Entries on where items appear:

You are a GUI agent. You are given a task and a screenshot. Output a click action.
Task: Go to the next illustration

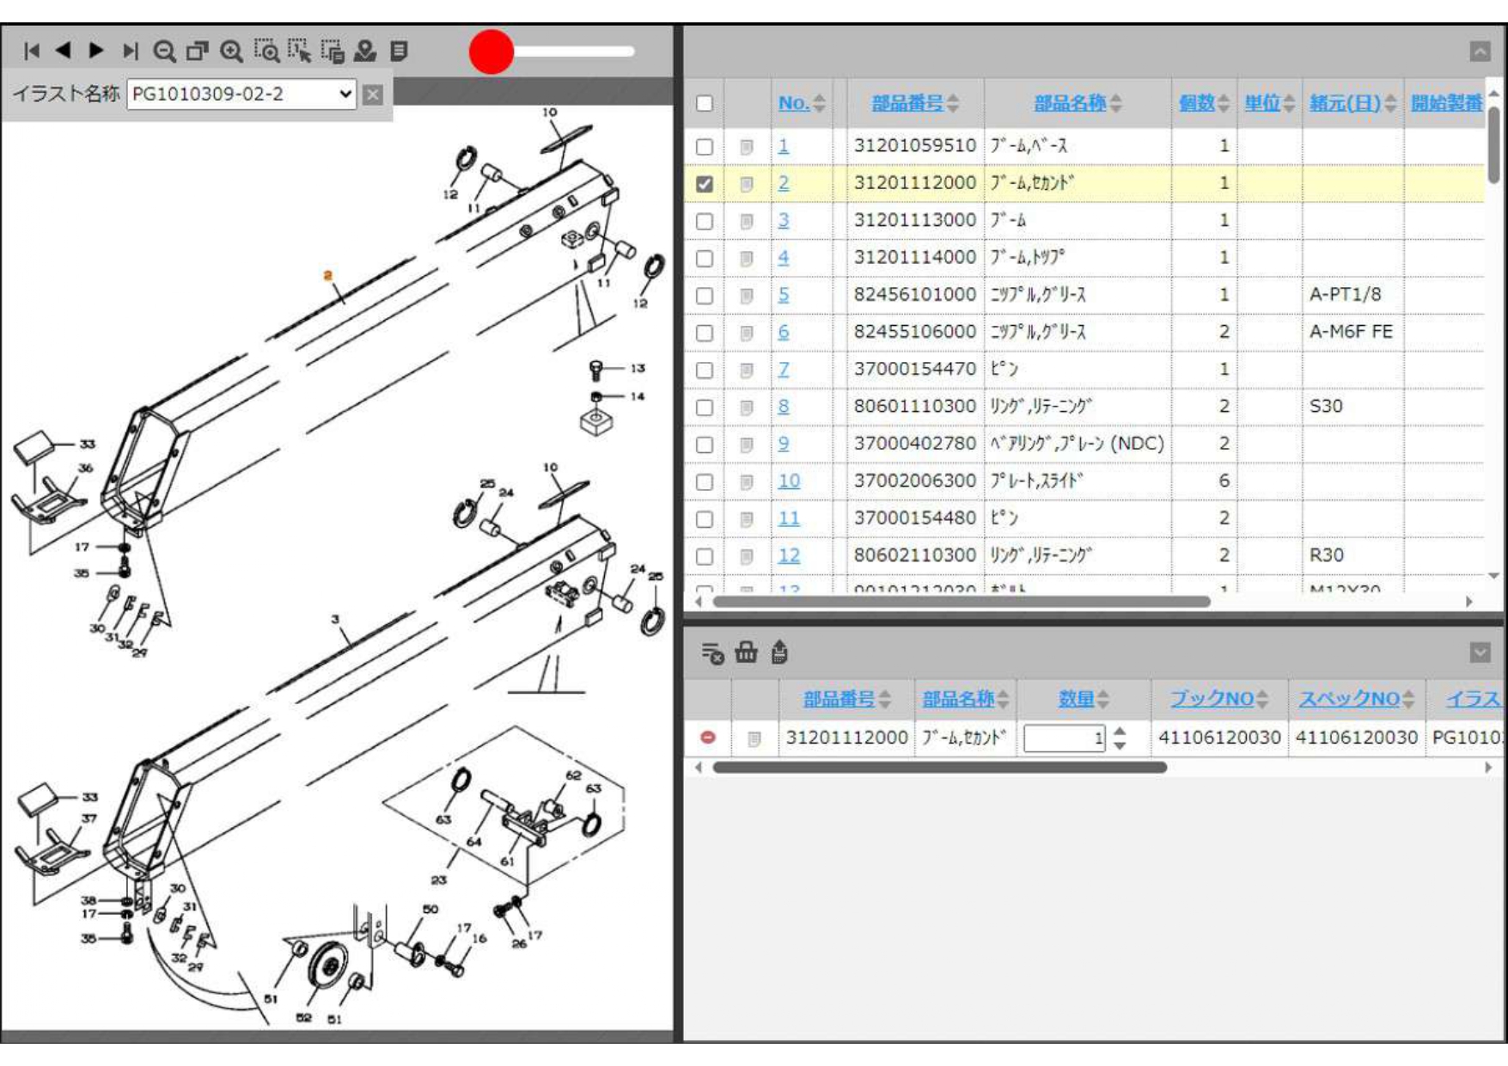click(x=97, y=51)
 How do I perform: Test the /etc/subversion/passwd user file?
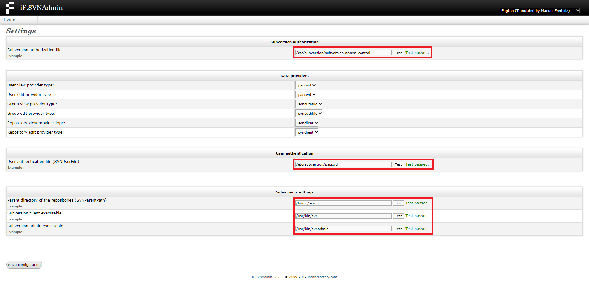pos(398,164)
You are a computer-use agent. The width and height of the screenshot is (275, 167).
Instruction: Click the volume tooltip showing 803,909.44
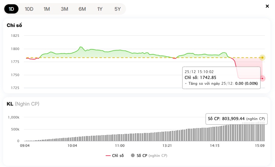[x=236, y=119]
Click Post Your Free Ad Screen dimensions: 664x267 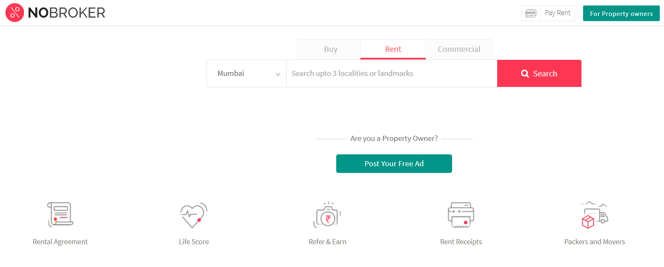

§ Task details
Reproduce the material above with every instance of "screenshot" switched to "screen capture" and everything else left unchanged. Omit the pictures from your answer.

§ Written solution
You are a GUI agent. You are given a task and a screen capture. Output a click action.
Task: Go to the next illustration

click(x=97, y=51)
 How do I perform: Test the /etc/subversion/passwd user file?
pos(398,164)
You are a computer-use agent. The width and height of the screen capture is (275, 167).
Instruction: Click the volume tooltip showing 803,909.44
[x=236, y=119]
Click Post Your Free Ad Screen dimensions: 664x267 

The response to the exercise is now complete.